First of all, it sucks that you went through what you had to go through. That sort of thing leaves deep scars. You received some good spiritual things out of it, but they will be mixed up within you with the trauma, until you sort it out. For that reason, I would expect things to be a bumpy ride getting there. Don't be too hard on yourself when you hit those bumps. A deep spiritual path is already personally difficult, and mixing in your relationship stuff is going to make it more complicated than that. It will take a lot of personal patience on your part, so don't judge yourself too hard when you hit some difficulties.

On all spiritual paths, the question of if it's "the truth" isn't the real question. The real question is whether it's "the truth" for you. What works for you, how you see and experience things, what helps you make sense of everything, could be very different than for the next person. People who tell you, "no, no, THIS is what is really the truth - how things REALLY are", they are selling you. This is true for religious and spiritual paths, but double for shamanism. In shamanism, it's all a a personal experience and a personal journey. What you experience follows no scripts, and not really any rules.

For the shaman, it's vital that we be clear on what we experience for ourselves, but it still remains a subjective experience. When we learn to connect to the outside world, through seeing, healing, etc., then we need to validate what we see, understand it and verify it, but it still remains a personal experience.

On to your questions:

1) if you find a particular way of doing things isn't working, I would suggest switching things up, or trying something different. Perhaps the way things used to work a certain way, now work differently. In shamanism it's important to not get too set into a particular modality of doing things - we need to remain flexible to circumstances, including ourselves.

2) shamanism isn't a "belief system" - it's not a religion. It's not a matter of belief so much as a matter of experiences. It's important to make sure that the path we're on matches our experiences, that what we're doing and feeling and seeing is shamanic in nature, of course. 

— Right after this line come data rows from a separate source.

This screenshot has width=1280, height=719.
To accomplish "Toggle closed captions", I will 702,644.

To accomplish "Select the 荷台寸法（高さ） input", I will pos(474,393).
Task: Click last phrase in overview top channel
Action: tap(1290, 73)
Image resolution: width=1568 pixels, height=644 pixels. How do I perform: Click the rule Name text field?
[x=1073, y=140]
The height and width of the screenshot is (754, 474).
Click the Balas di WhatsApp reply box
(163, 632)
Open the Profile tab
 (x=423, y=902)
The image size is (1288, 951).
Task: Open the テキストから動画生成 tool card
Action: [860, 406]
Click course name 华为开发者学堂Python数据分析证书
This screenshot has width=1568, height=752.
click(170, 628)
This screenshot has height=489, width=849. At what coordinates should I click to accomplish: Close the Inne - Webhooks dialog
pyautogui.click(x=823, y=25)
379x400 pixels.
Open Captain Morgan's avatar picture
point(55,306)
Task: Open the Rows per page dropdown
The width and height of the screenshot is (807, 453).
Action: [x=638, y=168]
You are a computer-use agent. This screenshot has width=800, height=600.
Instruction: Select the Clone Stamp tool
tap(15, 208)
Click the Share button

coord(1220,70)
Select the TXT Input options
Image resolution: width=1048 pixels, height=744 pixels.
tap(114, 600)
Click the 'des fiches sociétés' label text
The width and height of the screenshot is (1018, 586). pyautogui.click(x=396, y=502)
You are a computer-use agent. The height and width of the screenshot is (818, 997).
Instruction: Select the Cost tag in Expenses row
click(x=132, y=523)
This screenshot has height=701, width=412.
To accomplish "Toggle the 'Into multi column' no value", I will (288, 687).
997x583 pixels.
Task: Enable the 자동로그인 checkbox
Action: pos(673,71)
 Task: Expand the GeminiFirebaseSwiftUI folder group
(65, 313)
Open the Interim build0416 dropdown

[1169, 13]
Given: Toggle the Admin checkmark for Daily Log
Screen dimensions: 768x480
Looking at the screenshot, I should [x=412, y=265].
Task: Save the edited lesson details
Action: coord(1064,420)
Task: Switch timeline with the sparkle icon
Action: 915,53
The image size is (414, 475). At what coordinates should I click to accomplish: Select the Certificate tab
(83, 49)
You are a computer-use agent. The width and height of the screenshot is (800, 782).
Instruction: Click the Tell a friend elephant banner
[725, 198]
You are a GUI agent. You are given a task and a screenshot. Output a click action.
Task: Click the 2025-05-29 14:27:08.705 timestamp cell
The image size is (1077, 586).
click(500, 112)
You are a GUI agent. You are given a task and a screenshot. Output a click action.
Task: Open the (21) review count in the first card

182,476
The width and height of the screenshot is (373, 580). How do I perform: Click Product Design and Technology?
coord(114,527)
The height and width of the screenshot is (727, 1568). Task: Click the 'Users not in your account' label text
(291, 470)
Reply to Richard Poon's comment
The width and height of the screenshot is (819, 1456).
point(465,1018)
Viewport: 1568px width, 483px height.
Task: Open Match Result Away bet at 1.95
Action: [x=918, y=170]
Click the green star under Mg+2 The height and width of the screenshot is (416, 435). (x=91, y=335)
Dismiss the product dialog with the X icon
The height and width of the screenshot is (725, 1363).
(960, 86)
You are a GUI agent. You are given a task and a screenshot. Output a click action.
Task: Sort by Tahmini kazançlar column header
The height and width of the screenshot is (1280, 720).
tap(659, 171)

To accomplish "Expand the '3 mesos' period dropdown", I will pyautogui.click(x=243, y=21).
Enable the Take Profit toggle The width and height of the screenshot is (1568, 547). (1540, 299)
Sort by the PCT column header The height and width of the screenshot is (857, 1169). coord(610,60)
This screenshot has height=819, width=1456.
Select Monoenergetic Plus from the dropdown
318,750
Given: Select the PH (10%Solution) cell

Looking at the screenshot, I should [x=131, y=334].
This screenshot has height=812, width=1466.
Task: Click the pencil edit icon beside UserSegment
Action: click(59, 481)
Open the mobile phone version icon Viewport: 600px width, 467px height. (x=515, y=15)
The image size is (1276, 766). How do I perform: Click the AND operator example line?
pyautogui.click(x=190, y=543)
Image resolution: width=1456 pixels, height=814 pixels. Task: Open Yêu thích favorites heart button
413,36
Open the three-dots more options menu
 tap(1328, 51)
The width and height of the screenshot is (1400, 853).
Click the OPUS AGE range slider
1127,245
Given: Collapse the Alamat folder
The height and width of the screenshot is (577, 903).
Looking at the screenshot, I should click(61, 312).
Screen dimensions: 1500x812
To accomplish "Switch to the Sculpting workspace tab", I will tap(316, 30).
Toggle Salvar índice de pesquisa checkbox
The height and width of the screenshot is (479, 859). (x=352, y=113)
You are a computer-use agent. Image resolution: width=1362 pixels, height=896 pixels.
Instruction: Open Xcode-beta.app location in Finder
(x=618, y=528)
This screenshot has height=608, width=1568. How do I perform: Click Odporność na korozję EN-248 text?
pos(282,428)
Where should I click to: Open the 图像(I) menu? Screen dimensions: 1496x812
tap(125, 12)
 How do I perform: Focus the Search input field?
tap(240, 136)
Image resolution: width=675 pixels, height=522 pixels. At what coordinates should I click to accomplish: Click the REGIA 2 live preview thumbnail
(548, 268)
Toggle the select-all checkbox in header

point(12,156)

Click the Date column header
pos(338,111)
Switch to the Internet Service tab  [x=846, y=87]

We can't simply put ourselves out there and say, "OK, universe, I'm just going to understand you directly. Hit me with it all!" If it were that easy, everybody would just "do it". Humans, even shamanically-inclined humans, have certain ways of thinking and approaching stuff which keeps us separate from "everything at once" - that's why shamanism exists, to give us a framework to go beyond our normal selves, to experience the universe in a different way. There's no sidestepping having to do that through a process. If somebody could experience it just by trying hard, they would probably be very, very insane.

3) I think the only true gauge for what works is a personal one. You have to ask yourself if this is working for you, if this is what you need to do, this way. There's nothing wrong with seeing what's out there and finding the path that matches you.  The key is finding the "path with heart" - the path that is your personal journey, the one you're meant to walk and choose to walk. It is usually one of the hardest ones. The easy ones don't lead anywhere.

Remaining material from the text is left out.